### Work request:
What you should give back is a precise copy of the lines below from the one containing "How do I perform: Open" through the one containing "Select photo of cashier in black visor", with no pictures.

### Source information:
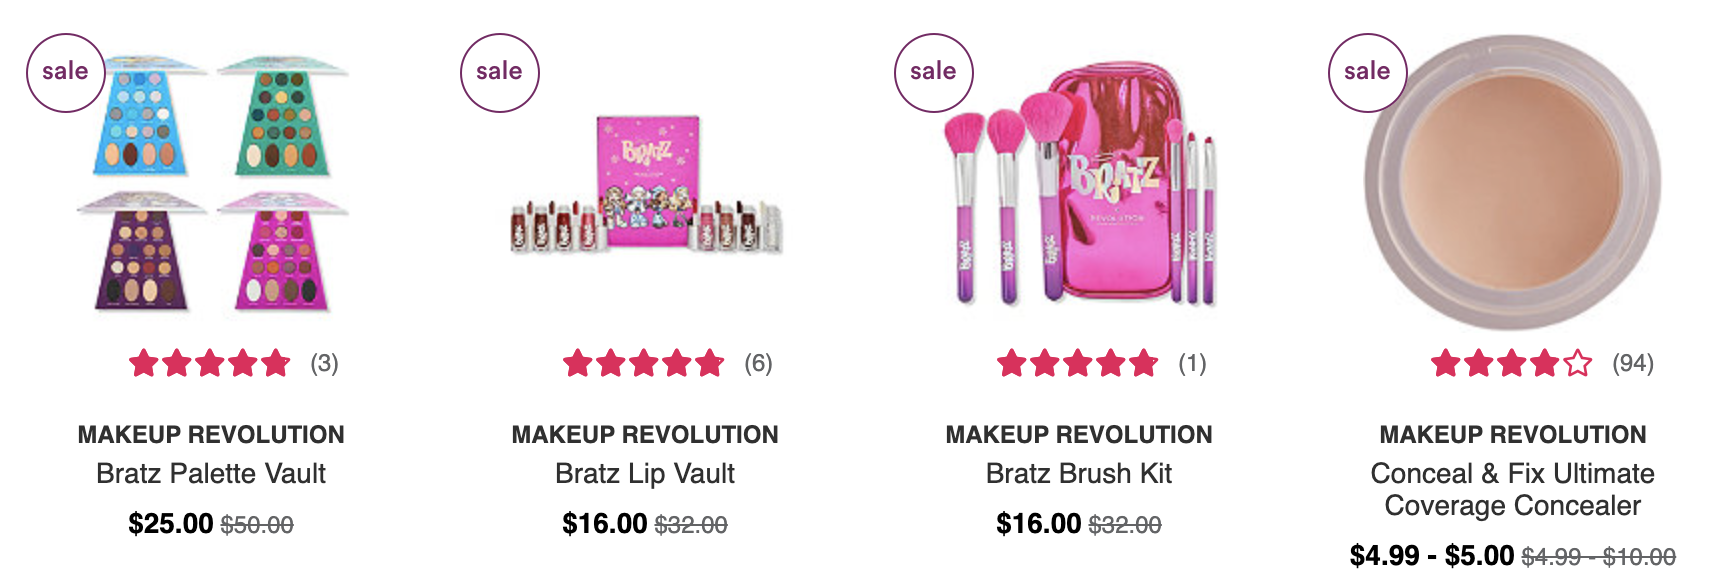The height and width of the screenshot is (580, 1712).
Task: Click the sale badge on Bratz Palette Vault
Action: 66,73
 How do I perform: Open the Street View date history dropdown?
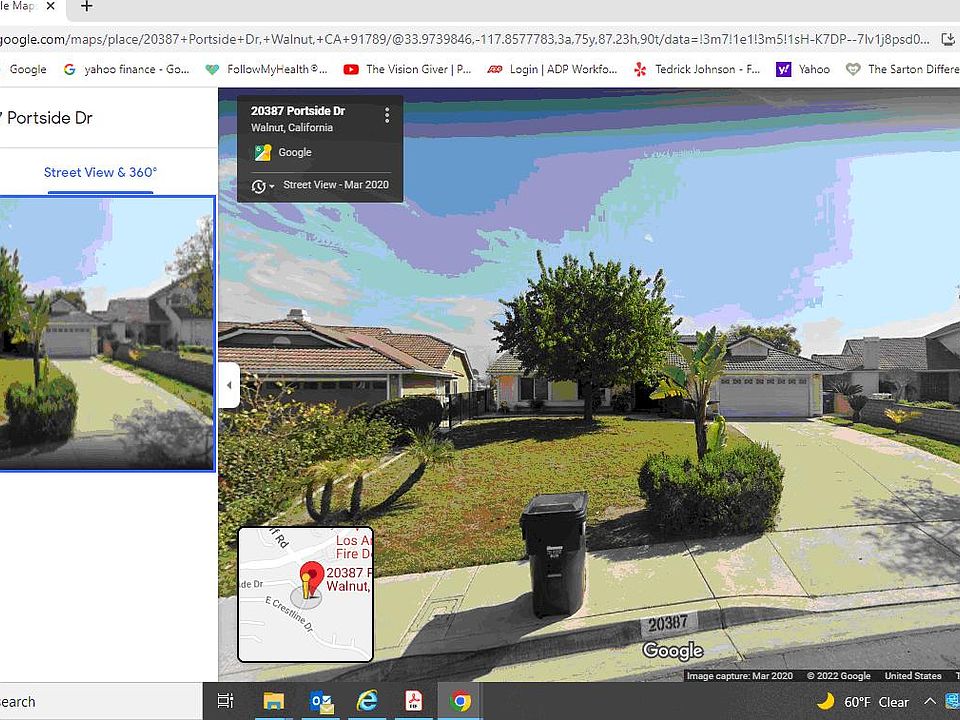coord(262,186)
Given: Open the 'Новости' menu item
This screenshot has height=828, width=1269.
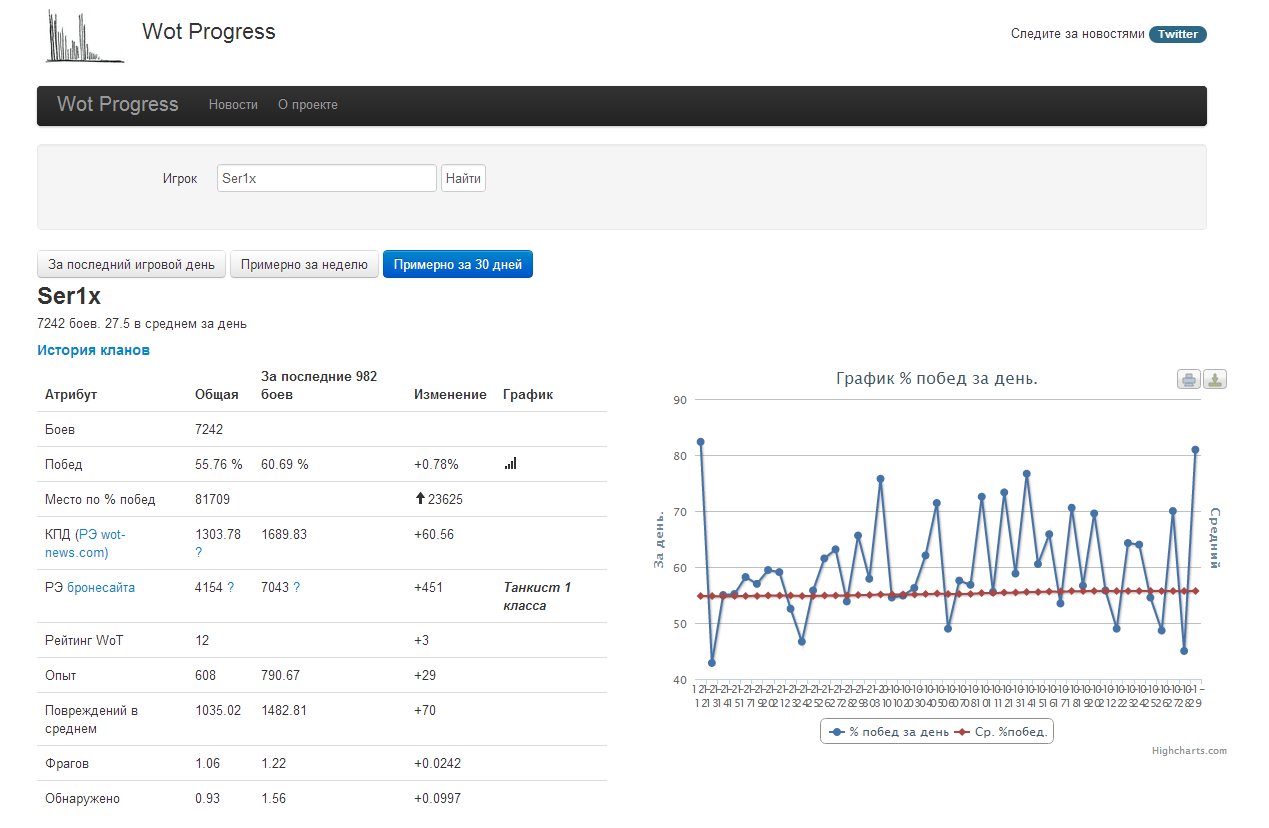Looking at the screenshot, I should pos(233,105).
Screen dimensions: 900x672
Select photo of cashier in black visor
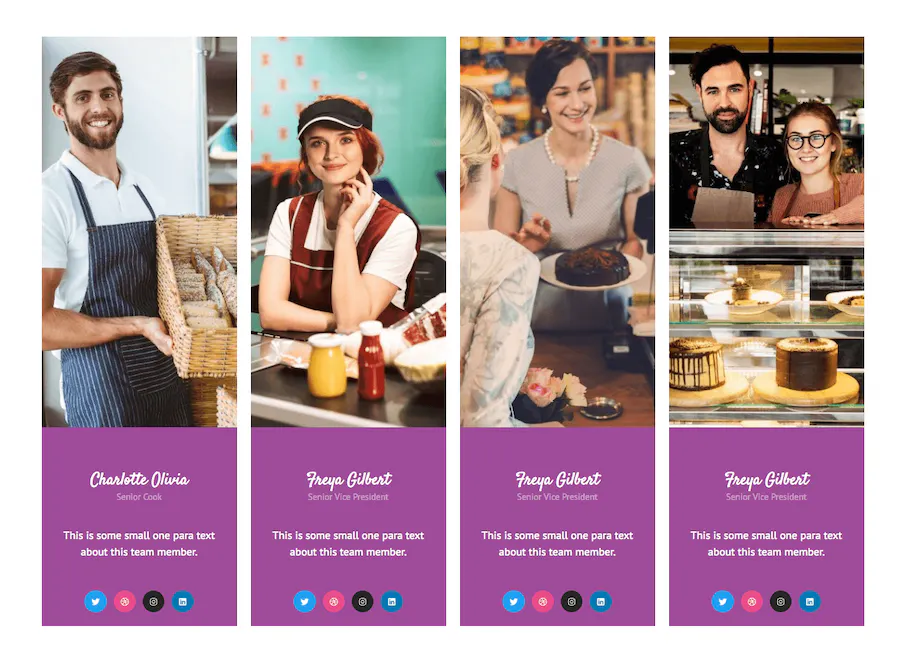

--

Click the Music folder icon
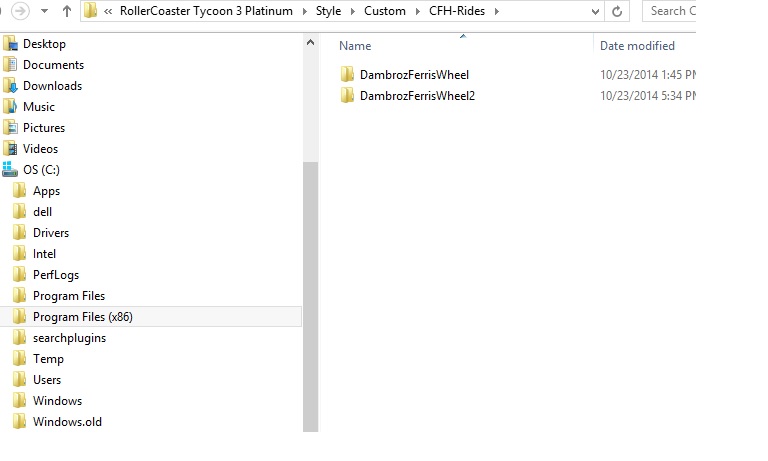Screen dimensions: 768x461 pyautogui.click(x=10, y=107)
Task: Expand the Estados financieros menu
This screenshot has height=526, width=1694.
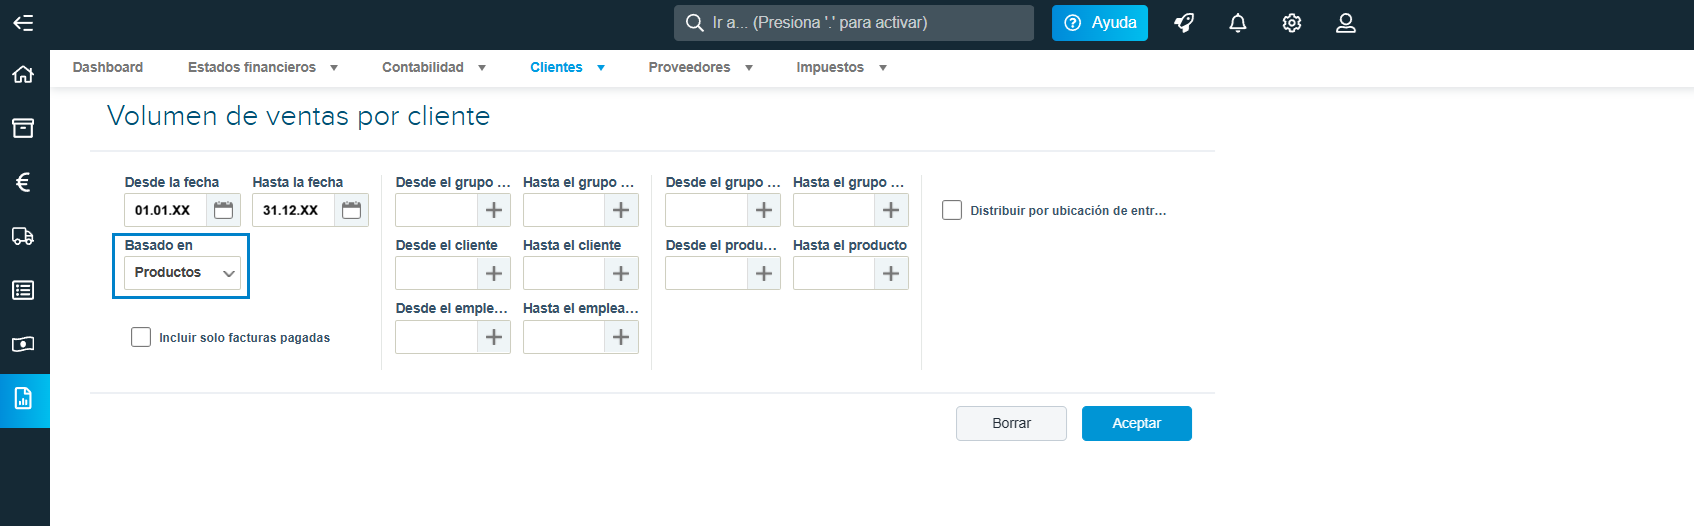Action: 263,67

---

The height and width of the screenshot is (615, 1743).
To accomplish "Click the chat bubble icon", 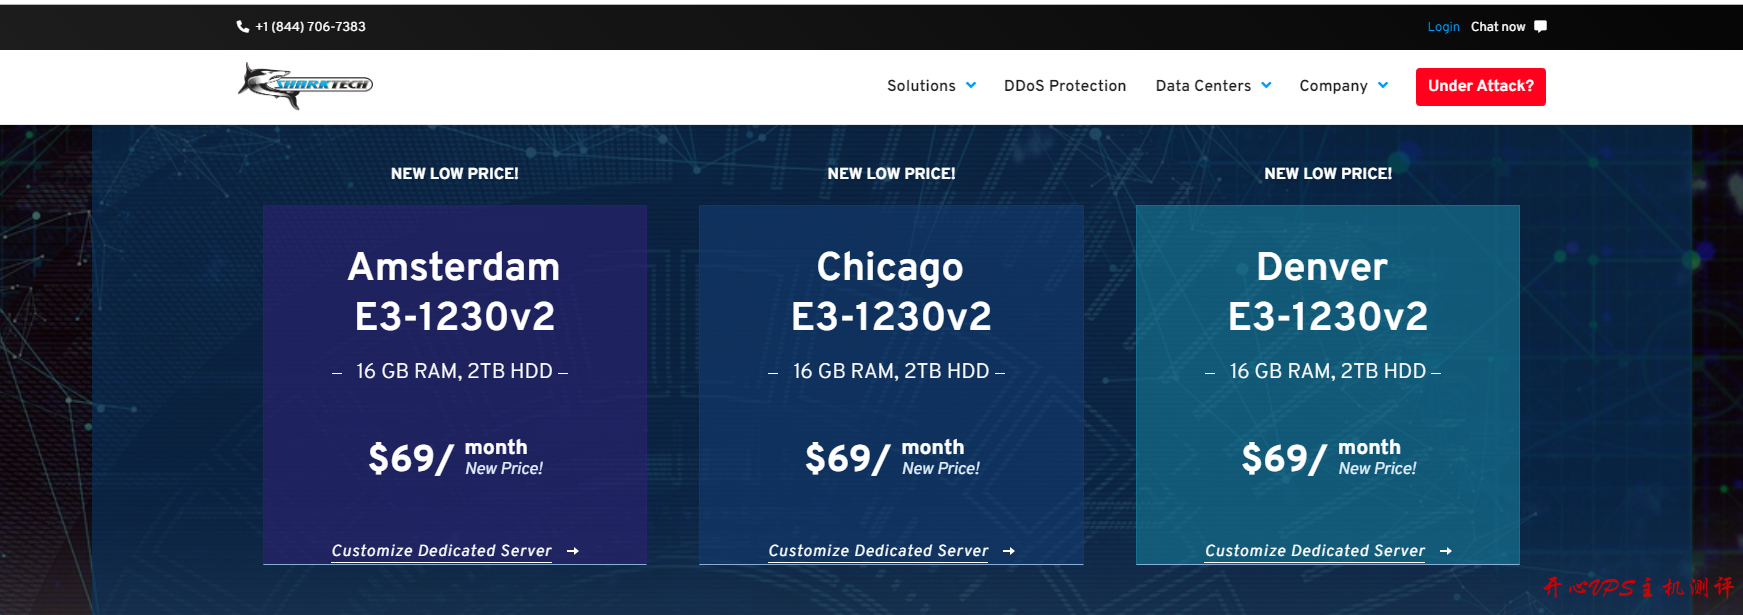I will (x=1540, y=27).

### Written answer:
 How do I perform: Open the Street View date history dropdown?
coord(262,186)
Given: Open the 'Новости' menu item
This screenshot has height=828, width=1269.
Looking at the screenshot, I should pos(233,105).
Screen dimensions: 900x672
Select photo of cashier in black visor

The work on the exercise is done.